When Dimple Met Rishi by Sandhya Menon

Recently, I attended an author event where the author (I’m pretty sure it was Victoria Schwab, but don’t quote me), described that the part of a novel that mattered most was not the first line, or the first chapter, but the very end. She used the analogy of a dinner. If you have an amazing meal, but a lackluster final course, you won’t remember the dinner as amazing. You’ll remember that so-so final taste in your mouth. Her sentiment articulates how I feel about Sandhya Menon’s debut, When Dimple Met Rishi.

Processed with VSCO with c1 presetIn my July Wrap Up, I described When Dimple Met Rishi as the perfect summer read, and, for the most part, it is. At least until the last twenty pages.  Suddenly, the novel changes from a funny account of an arranged marriage, into a story idealized to the point of disbelief. Parents are suddenly accepting, characters realize their mistakes, colleges mysteriously loosen their admission requirements, and all is well in the world.
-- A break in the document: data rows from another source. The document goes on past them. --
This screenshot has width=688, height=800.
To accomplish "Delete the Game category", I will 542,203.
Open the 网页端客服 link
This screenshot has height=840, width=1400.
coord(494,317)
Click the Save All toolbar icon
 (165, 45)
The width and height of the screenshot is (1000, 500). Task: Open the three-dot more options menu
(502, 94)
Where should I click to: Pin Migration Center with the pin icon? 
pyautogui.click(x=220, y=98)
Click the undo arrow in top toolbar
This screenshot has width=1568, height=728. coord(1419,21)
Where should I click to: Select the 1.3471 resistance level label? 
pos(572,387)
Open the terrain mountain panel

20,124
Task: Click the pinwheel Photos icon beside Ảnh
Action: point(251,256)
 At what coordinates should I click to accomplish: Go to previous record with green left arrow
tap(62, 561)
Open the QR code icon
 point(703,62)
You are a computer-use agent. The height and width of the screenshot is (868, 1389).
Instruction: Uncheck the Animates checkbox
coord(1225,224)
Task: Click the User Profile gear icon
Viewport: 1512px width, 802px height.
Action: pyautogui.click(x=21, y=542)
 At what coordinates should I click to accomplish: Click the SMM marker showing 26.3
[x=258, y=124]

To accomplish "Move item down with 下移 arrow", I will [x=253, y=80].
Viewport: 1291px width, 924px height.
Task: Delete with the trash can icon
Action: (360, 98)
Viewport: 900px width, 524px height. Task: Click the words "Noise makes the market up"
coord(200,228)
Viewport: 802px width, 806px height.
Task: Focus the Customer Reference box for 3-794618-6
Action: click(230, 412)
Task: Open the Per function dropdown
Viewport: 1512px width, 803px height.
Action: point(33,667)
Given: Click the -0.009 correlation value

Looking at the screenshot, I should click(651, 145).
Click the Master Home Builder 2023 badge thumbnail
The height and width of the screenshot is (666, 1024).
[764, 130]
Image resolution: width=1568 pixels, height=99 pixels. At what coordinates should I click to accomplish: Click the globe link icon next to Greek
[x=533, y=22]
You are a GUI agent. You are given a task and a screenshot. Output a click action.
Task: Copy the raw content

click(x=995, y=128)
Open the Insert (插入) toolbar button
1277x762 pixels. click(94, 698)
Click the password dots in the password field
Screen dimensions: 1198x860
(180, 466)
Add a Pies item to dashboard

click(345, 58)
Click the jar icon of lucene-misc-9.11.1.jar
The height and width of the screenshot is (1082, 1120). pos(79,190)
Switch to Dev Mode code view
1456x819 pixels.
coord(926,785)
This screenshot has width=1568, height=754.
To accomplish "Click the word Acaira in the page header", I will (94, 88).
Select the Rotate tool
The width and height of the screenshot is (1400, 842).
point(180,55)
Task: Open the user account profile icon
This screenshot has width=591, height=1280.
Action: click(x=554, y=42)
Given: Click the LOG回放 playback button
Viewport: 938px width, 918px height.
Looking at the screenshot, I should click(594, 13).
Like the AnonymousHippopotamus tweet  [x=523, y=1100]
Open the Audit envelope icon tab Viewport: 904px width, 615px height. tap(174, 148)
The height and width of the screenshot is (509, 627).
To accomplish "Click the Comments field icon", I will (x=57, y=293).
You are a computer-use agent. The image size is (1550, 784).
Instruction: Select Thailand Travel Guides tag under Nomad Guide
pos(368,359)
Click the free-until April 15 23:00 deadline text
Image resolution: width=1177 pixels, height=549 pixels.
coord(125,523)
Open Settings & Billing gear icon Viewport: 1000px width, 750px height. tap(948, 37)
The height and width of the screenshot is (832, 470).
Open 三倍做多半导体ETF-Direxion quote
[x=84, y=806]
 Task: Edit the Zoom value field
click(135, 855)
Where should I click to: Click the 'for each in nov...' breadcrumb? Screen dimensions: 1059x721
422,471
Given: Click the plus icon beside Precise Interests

Especially after what had been such a lovely debut, I was disappointed.

“I haven’t been to India since I was twelve… the thing I remember most is feeling like I didn’t belong. I mean, I was already going through that phase at my school where I felt like my family was weird and different and I just wished they’d be like all the other parents. But then I went to Mumbai and realized to all the people there, I was American. I was still the outsider, and still strange, and I still didn’t belong.”

When Dimple Met Rishi follows Dimple Shah and Rishi Patel, two Indian-American teenagers who meet at a summer coding program. Unfortunately, the meeting is not kismet, but a product of their parents’ scheming. Rishi goes into the program knowing full well that his parents plan for him to marry Dimple, but Dimple is completely unaware. Needless to say, awkwardly cute situations arise.

Menon’s debut was light and funny- comparable to To All the Boys I’ve Loved Before or The Sun is Also a Star– but also touched on issues relating to identity and culture. I am excited to read Menon’s next romance, slated for summer 2018, but hope it will have a more realistic end.